Caperton will replace Randy Huffman, who came up through the ranks at DEP before serving as secretary starting in 2008. Huffman announced last month that he would leave the agency to take a position at the Air National Guard.

For the past 27 years, Caperton has served as the president of Caperton Inc., a strategic business consulting company. The Justice administration’s announcement notes, “Caperton has experience working with companies to create jobs in the energy industry.”

Those experiences included executive positions with West Virginia coal operations, including A.T. Massey Coal Co. and its subsidiaries.

Caperton’s experience as a coal executive began in 1976 as assistant vice president of operations with Slab Fork Coal Company. By 1980, he served as president of Slab Creek, a position he held for three years. He became corporate counsel for Massey Coal Services, starting in 1983 and remained with various branches of Massey, including serving as vice president of development for one year until 1989.

The Price of Justice: A True Story of Greed and Corruption,” a 2013 book about Massey Energy, briefly mentions the relationship between Caperton and Don Blankenship, who eventually became CEO of the company and who is now serving time in federal prison on a conspiracy charge following the fatal explosion at the company’s Upper Big Branch mine.

In that book, Blankenship is quoted as saying, “I knew Austin Caperton pretty well because he worked for quite a while at Massey and, at one time, was a candidate, I believe, to be president of Massey, back in the eighties.”

Caperton also has served as the director of the Beckley – Raleigh County Chamber of Commerce, United Bank WV, the West Virginia Council for Community & Economic Development and the vice chairman of the West Virginia Public Energy Authority.

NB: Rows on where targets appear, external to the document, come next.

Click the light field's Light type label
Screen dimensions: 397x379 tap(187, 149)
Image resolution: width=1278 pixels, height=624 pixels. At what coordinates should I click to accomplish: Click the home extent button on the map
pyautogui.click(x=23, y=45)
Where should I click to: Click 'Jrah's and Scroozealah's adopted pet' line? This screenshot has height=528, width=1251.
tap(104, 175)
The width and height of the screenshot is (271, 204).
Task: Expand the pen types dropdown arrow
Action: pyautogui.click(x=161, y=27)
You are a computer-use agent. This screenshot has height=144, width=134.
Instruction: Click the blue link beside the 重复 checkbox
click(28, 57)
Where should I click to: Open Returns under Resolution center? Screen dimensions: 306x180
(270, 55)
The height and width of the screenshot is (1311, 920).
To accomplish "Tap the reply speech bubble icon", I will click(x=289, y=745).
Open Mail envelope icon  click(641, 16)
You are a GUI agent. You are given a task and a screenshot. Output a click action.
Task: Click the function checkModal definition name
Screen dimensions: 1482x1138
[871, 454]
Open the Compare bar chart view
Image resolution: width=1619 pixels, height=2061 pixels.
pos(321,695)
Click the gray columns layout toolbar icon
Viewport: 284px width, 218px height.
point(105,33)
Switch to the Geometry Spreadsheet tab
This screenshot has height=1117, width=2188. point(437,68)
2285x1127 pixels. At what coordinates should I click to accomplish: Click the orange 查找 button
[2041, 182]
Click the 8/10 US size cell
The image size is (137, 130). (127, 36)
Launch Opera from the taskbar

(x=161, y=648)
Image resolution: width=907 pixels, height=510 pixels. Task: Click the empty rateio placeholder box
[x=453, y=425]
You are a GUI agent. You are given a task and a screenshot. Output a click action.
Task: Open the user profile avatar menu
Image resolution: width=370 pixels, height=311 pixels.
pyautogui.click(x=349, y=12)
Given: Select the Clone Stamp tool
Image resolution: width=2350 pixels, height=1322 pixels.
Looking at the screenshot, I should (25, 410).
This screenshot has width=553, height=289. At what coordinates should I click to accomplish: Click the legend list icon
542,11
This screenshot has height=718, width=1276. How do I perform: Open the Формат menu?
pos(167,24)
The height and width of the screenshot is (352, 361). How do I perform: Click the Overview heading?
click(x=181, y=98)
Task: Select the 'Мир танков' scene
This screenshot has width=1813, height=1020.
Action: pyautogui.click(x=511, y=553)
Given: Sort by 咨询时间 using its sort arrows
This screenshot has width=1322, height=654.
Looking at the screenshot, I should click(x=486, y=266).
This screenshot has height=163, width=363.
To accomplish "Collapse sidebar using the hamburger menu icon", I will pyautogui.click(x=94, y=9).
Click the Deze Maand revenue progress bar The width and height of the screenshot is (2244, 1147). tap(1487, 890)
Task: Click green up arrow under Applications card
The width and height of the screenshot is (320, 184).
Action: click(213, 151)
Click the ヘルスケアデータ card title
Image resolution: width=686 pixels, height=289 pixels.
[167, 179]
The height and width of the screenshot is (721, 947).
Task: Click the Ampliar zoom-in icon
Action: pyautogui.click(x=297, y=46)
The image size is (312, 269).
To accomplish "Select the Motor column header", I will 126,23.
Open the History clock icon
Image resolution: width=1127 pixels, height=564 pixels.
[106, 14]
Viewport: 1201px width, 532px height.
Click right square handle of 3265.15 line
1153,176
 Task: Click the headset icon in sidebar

He graduated with an engineering degree from Virginia Tech and a law degree from West Virginia University.

“This is a tremendous opportunity to serve the state I love so much,” Caperton stated in the announcement. “Just like Governor-elect Justice, and others in his cabinet, I’m walking away from a successful business career to play a part in turning around West Virginia. I look forward to working with the governor-elect to grow jobs while protecting our land, air, and water.”